Challenge: Pull out every line in the records that contains the word "Open" and copy each one in full.

▶

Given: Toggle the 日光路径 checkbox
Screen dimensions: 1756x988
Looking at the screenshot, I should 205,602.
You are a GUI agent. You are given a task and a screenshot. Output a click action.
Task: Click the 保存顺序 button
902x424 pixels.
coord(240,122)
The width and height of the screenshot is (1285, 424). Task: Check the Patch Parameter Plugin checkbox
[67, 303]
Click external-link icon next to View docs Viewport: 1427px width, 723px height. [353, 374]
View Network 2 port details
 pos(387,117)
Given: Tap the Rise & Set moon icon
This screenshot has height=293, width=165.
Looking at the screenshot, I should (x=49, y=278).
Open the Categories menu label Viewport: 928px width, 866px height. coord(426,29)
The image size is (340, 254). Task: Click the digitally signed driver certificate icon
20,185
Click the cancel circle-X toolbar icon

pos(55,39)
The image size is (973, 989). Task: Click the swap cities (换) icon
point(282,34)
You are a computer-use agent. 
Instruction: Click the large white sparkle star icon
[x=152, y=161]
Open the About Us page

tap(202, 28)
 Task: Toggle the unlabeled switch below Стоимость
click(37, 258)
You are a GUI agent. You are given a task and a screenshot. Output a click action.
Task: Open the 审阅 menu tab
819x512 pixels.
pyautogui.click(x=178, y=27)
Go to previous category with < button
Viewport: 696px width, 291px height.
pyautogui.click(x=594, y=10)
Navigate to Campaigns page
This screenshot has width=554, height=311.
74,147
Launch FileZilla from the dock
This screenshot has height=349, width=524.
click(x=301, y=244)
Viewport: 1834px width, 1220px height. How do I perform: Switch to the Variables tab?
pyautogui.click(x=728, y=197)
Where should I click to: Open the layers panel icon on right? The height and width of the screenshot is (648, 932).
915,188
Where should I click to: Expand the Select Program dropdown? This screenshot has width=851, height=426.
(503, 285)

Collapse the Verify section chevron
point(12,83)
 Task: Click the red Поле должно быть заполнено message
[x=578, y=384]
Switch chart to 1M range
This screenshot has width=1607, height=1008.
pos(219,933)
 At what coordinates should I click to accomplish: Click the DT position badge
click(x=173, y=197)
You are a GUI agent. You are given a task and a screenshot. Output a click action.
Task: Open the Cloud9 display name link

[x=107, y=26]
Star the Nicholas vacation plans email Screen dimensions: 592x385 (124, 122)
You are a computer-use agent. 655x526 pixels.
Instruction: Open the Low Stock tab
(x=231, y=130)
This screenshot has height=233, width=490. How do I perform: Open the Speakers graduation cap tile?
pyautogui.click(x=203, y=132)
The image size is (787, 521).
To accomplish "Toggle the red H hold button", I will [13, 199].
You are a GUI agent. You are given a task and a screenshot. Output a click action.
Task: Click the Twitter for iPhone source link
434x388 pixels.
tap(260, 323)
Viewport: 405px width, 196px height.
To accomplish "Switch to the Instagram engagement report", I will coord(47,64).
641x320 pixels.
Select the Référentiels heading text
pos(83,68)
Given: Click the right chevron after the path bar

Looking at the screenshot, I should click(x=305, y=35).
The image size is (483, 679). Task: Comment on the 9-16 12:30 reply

◀

Written solution:
Open the Categories menu label Viewport: 928px width, 866px height. coord(426,29)
Open the About Us page
Task: Open the 审阅 menu tab
Where should I click to: Open the layers panel icon on right? The height and width of the screenshot is (648, 932).
Task: Open the Cloud9 display name link
Instruction: Open the Low Stock tab
This screenshot has height=233, width=490. How do I perform: Open the Speakers graduation cap tile?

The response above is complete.